10月13日、久しぶりに「日中介護ビジネス交流プラットフォームオンラインセミナー」を開催しました。今回は、㈱高齢者住宅新聞社と共催することとなり、そして、湖山医療グループのご協力で当グループのスタジオを利用させていただきました。スタジオがとても本格的で、驚きました。

今回は、これまでのzoom会議と違って、初めてzoomウェビナーを利用しました。いろいろと不慣れなところが多かったのですが、幸い高齢者住宅新聞社の北田さんが熟知されていて、その上、司会もやってくださったので、私にとってこれまでになく楽でした。
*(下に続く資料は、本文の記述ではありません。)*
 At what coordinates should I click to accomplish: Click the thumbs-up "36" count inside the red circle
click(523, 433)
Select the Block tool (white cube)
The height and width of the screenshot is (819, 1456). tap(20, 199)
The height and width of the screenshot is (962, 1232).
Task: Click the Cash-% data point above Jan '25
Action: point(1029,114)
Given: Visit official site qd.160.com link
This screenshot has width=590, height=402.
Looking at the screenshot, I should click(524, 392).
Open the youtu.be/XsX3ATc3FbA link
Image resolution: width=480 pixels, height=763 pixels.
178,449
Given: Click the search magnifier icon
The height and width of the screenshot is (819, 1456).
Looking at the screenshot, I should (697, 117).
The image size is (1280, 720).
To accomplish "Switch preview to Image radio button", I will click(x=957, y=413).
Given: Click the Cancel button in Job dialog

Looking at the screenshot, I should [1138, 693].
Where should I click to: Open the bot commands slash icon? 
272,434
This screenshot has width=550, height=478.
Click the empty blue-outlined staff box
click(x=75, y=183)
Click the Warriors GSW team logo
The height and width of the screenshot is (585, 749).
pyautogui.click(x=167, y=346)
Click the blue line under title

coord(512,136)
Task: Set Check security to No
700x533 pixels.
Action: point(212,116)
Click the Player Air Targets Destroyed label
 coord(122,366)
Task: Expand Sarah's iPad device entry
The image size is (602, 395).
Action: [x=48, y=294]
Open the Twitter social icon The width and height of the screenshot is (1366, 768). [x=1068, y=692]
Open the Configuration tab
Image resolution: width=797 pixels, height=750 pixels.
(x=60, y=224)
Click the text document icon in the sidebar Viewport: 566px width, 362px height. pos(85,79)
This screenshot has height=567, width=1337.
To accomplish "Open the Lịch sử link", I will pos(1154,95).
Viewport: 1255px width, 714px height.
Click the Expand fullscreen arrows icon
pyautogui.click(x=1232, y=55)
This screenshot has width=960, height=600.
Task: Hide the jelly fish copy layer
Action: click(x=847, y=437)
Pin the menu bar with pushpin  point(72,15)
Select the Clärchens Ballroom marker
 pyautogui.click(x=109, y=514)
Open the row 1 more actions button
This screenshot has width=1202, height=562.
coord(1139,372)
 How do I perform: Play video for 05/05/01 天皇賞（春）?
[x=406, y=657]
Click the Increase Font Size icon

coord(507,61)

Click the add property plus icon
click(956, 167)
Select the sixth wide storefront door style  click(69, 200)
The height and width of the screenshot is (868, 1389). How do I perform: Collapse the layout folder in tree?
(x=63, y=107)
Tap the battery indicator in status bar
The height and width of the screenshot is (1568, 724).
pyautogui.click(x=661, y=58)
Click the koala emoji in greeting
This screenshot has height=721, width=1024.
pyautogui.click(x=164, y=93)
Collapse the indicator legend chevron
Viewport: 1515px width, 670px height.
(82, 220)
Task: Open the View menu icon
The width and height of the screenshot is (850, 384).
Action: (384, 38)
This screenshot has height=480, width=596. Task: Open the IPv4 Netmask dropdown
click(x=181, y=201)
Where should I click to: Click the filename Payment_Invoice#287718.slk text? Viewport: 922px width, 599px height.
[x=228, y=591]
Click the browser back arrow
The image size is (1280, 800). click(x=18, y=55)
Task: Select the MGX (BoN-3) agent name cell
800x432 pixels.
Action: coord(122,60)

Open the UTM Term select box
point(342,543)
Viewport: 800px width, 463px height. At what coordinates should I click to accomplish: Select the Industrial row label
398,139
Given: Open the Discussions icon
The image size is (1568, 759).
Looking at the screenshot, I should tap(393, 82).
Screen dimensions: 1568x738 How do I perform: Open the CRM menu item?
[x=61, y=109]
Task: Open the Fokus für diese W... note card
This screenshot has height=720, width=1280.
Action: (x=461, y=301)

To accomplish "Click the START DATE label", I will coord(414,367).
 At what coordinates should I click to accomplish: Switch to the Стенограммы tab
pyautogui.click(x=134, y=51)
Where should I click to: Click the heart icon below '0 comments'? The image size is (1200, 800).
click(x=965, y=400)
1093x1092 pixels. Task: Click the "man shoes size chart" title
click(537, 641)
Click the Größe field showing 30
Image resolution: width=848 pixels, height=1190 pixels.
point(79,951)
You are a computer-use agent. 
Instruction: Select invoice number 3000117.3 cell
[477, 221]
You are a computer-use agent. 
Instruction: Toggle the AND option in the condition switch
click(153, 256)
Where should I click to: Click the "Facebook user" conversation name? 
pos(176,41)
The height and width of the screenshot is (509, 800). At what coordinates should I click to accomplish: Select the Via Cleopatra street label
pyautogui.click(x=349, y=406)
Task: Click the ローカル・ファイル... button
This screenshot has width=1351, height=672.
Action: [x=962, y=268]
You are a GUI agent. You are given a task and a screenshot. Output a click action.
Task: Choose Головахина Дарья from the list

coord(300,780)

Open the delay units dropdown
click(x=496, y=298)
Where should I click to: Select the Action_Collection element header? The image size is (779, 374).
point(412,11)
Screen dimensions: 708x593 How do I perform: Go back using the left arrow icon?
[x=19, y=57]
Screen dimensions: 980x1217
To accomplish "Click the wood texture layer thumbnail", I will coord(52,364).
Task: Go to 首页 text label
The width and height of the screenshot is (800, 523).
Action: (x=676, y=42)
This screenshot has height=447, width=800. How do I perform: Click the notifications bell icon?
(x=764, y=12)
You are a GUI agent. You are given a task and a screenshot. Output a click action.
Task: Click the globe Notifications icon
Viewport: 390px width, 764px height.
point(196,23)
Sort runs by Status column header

「日中介護ビジネス交流プラットフォーム」を設立してから2年半の間に、マクロ的に中国の介護市場を紹介したのが、2年前の最初のセミナーでした。この2年間、中国社会が大きく変動しました。「ゼロコロナ」政策が実施されている中で、中国の最大の経済都市である上海は2カ月にもわたりロックダウンとなったり、介護施設が度々封鎖されたり、訪問介護がストップされたりしたなど、介護業界に大きな打撃を与えました。「経営が苦しい」と多くの介護事業の経営者が悲鳴を上げています。

一方で、中国の少子高齢化が進むスピードは緩むことなく、高齢者が増えていると同時に、新生児の数が年々減っています。また、コロナが経済にも悪影響を及ぼしています。

このような状況下で、これからの中国の介護市場の行方はどうなるのか。今回のセミナーがまさにたくさんの示唆を示してくれました。

 

中国の高齢者問題の専門家である殷 志剛(いん しごう)さんにより、「中国の介護市場の現状及びポストコロナ市場の行方」というテーマで、さまざまな角度から解説していただきました。数点のポイントをまとめて紹介します。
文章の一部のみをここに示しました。